He has also increased positions in insurance brokers Aon and Marsh & McLennan. As service businesses with almost no capital requirements, the companies should provide a good inflation hedge. Mastercard, which earns recurring revenues from fees for processing credit card transactions, should also benefit when inflation picks up.

During the summer, de Vaulx added to the fund's stake in the Washington Post Company, which declined when investors worried that a government crackdown on student loan programs would hurt the company's Kaplan unit. "With the stock so low, we were basically paying for the cable and newspaper operations and getting the Kaplan business for nothing," he says.

The fund has 14% of assets in Japanese companies, which he calls "by far the cheapest market in the world. Stocks there sell at 1.1 times book value, compared to 2 times book value in the U.S." He says that the cheapness of the market has less to do with the country's economy than the fact that companies are not managed with shareholder interests in mind. They do, however, have strong balance sheets and are sitting on a huge amount of cash.

"If you take that cash out of the equation, the adjusted price-earnings ratios are quite low," he says.

The fund's largest Japanese holding is Astellas Pharmaceuticals, which, like other pharmaceutical companies, has a product pipeline in need of replenishment. But Astellas has also made several reasonably priced acquisitions and has bought back a significant percentage of its shares. At a price of less than five times operating income, the stock "is considerably cheaper than Pfizer."

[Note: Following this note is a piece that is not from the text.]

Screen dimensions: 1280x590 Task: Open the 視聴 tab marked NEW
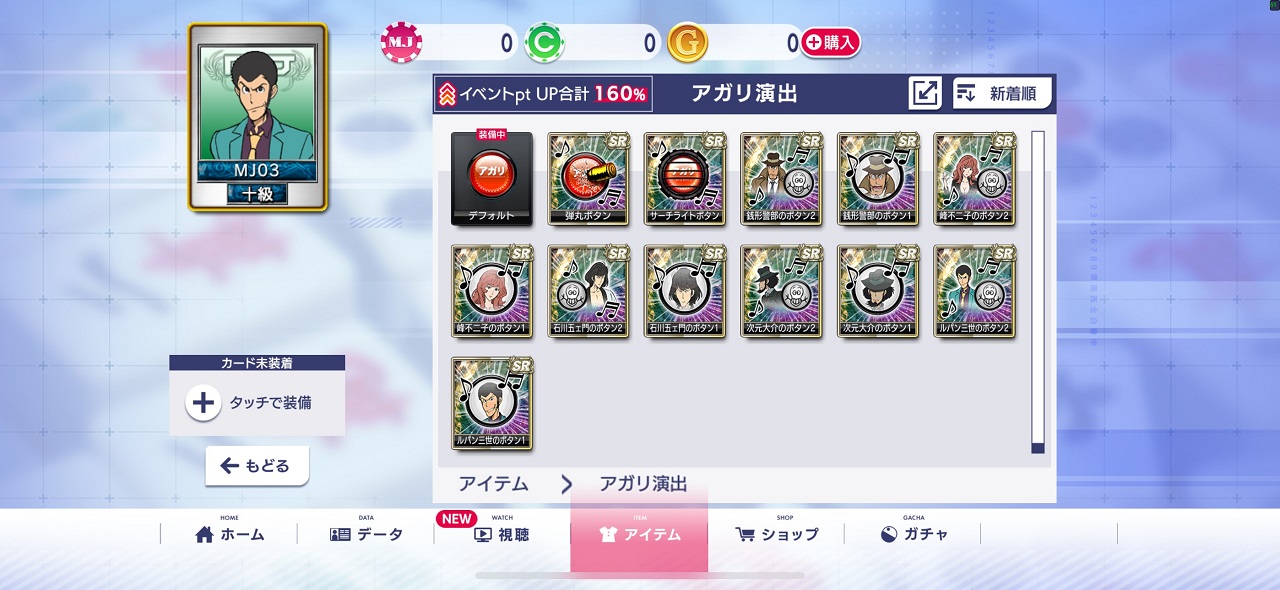(502, 534)
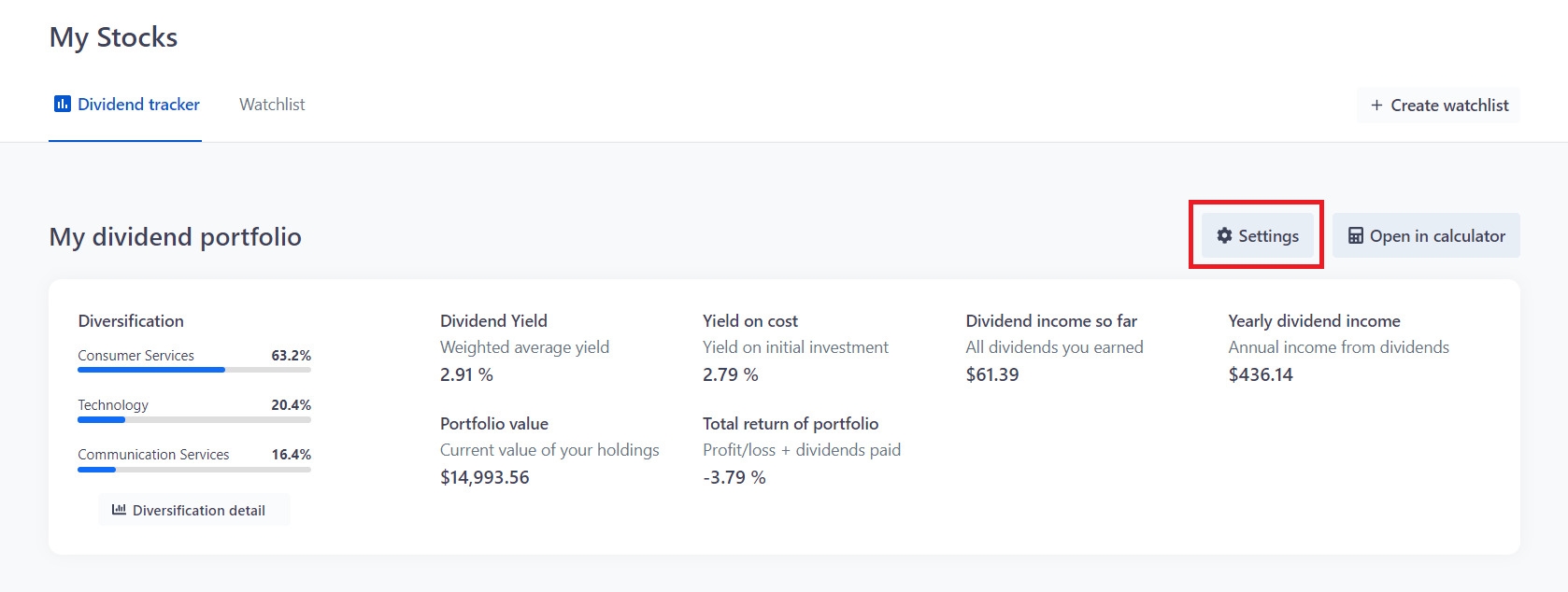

Because Japan now exports more goods to China than the U.S., he views companies there as a back-door entry point to that emerging market's growth. He avoids direct investment in Chinese companies because of their lack of transparency and the threat of government regulation. "It's a mistake to mechanically equate strong economic growth with good stock market performance," he observes.

As new fund inflows go largely toward stock market bargains, the bond portion of the portfolio has shrunk from 35% of assets at the middle of last year to its current level of about 20%. The bulk of the bond allocation is in former investment-grade bonds that became high-yield securities when tough times hit. To prevent a hit if inflation rears up in a couple of years, de Vaulx keeps maturities in the two-to-seven year range.

At 6.5% of assets, gold bullion represents the fund's largest position. The stake represents a form of insurance against both inflation and deflation, since gold prices tend to do well in both types of environments.